Task to complete. In the items below, rename "screenshot" to "screen image" wherever it occurs, and reproduce the lines otherwise unchanged with the pictures left out.

[Rows from a screen grounding dataset]
>> Begin

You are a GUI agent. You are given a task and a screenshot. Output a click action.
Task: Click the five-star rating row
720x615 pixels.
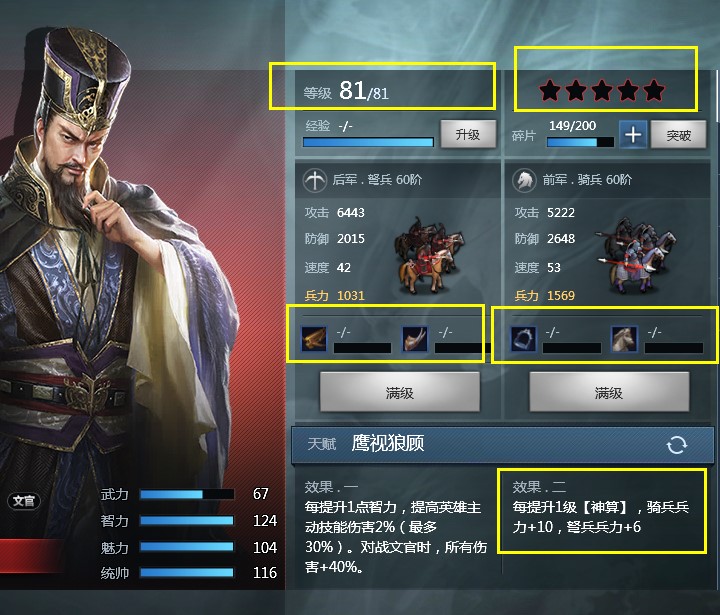pos(602,90)
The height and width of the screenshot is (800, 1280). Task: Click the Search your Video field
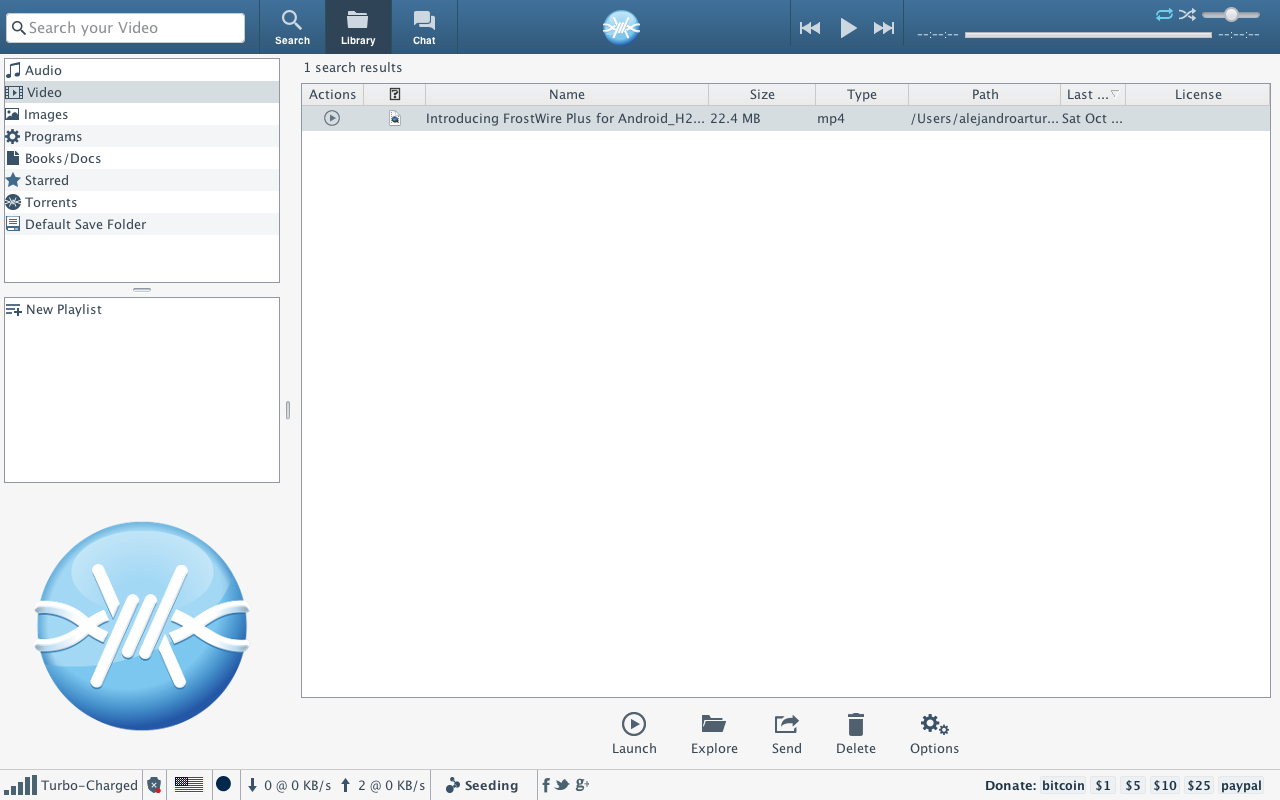tap(126, 28)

>> End

Reply.
You are a GUI agent. You are given a task and a screen image. Output a click action.
Task: Click the five-star rating row
720x615 pixels.
pos(602,90)
The height and width of the screen image is (800, 1280). Task: Click the Search your Video field
tap(126, 28)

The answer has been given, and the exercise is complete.